President Farrar’s message on the National Day for Truth and Reconciliation

Leading into the National Day for Truth and Reconciliation on Sept. 30, President David Farrar encourages all students, faculty and staff to reflect on the impact of residential schools and to honour the survivors.

The National Day for Truth and Reconciliation, also known as Orange Shirt Day, is a time for Canadians to recognize and commemorate the ongoing and tragic legacy of residential schools.

The devastating recoveries at residential schools over the past year are sorrowful and stark reminders that we must all do more and continue to learn more.

On this important day of recognition, I encourage all McMaster students, faculty, and staff to reflect and have meaningful conversations about the impact of residential schools and to honour the survivors.

We all have a responsibility to listen and to learn more about the voices, experiences, and wisdom of Indigenous Peoples.

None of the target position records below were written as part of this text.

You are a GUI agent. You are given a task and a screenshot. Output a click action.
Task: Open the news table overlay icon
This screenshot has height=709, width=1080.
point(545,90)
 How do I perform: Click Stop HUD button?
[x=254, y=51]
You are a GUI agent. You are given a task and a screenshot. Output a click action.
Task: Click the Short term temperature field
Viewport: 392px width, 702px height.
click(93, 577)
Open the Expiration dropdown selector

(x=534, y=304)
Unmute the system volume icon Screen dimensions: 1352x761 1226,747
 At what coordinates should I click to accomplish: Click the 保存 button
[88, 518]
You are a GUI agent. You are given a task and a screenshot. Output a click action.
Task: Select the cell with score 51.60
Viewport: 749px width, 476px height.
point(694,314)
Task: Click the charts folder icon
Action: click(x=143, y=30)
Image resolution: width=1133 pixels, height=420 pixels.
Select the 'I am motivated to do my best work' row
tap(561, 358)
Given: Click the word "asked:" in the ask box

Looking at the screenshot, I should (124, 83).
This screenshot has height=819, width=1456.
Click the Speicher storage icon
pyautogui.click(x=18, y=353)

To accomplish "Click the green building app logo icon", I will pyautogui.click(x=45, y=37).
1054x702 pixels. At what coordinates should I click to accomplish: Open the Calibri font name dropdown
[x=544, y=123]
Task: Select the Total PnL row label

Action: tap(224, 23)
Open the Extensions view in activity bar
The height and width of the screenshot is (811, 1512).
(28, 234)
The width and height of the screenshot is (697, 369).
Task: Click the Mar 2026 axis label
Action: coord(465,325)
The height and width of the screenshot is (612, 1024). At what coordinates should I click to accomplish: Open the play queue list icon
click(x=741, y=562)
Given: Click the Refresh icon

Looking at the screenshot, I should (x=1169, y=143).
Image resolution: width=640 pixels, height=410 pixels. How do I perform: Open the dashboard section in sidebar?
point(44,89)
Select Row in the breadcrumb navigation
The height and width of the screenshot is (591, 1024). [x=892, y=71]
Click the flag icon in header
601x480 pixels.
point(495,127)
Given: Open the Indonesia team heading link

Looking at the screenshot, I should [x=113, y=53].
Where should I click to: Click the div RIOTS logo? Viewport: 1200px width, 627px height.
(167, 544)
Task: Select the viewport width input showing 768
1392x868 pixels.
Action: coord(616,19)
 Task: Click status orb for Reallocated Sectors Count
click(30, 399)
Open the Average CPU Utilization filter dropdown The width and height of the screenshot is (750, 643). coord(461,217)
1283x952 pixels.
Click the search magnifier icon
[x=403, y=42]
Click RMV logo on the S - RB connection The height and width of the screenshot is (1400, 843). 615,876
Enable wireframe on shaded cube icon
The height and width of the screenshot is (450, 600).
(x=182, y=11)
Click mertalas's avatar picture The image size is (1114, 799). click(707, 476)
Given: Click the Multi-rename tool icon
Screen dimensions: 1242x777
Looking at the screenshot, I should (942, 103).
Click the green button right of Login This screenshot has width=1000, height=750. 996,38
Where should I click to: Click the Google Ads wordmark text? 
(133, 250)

To mark the day on September 30th, there will be commemoration events hosted by McMaster’s Indigenous Studies Program, Indigenous Education Council, Indigenous Research Institute, Indigenous Student Services, and Indigenous Health Learning Lodge. For those who are walking across main campus the evening of September 30, you’ll also notice many of the buildings will light up orange as part of a National Centre for Truth and Reconciliation (NCTR) initiative to honour the children who did not come home from residential schools, survivors and their families.

At McMaster, we aspire to embed an approach that engages and respects a diversity of peoples, perspectives, and ways of knowing, in everything we do. We also know there is much work to be done to achieve true systemic change.

I hope you will join me as we work together in the spirit of reconciliation to continuously learn and work toward a better future.